No arrests have been made, but there is some progress for the businesses. Some of them are reopening.
The block party is a sign, according to the attendees, of how close and caring this community is. It was a nice welcome in this White Center business district that has had its share of adversity.
“This is their home away from home,” said Alvin Jansuy of Beacon Hill. “You come out to your local neighborhood, your community for support, your sense of ownership, I guess.”
That sense was made stronger by the arson that tore through the businesses in early July.
“They’re like a huge part of this community,” said Erica Bush of White Center. “And we were horrified that it happened. So it’s really, really great to see how people have responded to coming out and supporting them.”
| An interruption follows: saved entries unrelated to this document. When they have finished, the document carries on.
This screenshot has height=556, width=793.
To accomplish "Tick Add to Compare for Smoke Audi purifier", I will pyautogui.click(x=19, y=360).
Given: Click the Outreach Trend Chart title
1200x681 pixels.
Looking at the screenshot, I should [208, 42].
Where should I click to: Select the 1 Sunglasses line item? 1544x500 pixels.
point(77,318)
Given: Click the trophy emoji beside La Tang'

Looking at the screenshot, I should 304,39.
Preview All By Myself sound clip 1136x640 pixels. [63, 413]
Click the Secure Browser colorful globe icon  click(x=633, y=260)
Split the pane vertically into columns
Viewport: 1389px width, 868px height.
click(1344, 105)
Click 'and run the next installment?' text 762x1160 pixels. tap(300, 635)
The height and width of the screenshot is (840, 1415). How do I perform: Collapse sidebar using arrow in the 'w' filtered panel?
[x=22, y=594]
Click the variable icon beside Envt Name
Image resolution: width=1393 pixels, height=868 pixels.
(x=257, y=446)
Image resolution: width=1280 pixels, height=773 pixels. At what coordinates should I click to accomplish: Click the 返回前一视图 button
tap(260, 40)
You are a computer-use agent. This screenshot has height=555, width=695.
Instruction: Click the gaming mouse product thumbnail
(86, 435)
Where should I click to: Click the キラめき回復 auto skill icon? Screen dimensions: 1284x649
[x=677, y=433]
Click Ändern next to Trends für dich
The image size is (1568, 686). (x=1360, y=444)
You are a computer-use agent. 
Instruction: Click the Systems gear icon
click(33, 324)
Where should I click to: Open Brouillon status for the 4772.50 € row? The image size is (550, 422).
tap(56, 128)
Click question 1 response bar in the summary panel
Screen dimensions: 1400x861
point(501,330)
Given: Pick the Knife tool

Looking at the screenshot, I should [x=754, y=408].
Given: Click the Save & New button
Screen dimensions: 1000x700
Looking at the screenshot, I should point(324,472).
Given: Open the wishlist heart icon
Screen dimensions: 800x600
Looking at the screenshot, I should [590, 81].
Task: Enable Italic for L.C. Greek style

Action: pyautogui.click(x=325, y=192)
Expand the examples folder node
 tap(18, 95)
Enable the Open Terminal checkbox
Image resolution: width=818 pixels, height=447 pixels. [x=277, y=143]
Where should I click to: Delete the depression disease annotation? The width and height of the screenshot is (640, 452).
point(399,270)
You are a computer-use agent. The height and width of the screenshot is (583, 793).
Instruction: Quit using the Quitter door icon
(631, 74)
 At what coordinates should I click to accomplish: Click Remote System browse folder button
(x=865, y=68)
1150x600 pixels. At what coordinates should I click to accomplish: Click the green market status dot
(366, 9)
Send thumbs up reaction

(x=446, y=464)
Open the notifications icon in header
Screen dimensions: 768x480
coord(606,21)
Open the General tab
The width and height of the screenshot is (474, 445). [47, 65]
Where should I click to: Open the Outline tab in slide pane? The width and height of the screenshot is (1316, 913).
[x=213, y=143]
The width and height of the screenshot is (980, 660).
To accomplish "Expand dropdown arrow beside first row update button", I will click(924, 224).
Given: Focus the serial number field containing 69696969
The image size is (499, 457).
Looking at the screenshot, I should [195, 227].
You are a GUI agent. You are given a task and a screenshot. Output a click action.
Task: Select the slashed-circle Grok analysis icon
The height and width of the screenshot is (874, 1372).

“The building definitely burned down,” said Sharon Lei. “But the passion and love to serve the community has not.”
Lei helped organize the party. She was about to open her bubble tea business when the fire broke out.
“Our goal here is just to kind of bring vibes to White Center,” she said. “You know, bring that positivity. See that music. Everyone’s having fun. Bring some love, some joy, some smiles.”
That was sorely lacking that terrible night nearly two months ago.
But now the Lumberyard — the strip’s only gay bar and the arsonist’s target — will soon reopen; many of the adjacent businesses will as well.
“Luckily, a lot of them are slowly finding their places,” said Michale Farrar, Lumberyard’s co-owner. “I mean, the tattoo place found a place. One of the hair salons did. The Mexican market found a new place. So, you can, I guess, burn us down. But we’re going to come right back.”
And his 8-year-old son approves.
“I’m just excited that the whole community got together again after all the destruction,” said Markus Adams-Farrar, “and like everything that’s been happening in the world.”
Many of the businesses had GoFundMe accounts. But not all got what they needed to start back up.
The organizers said all of the proceeds from the block party will go to businesses that need it.
They added it’s a way to restore what the fire could not destroy.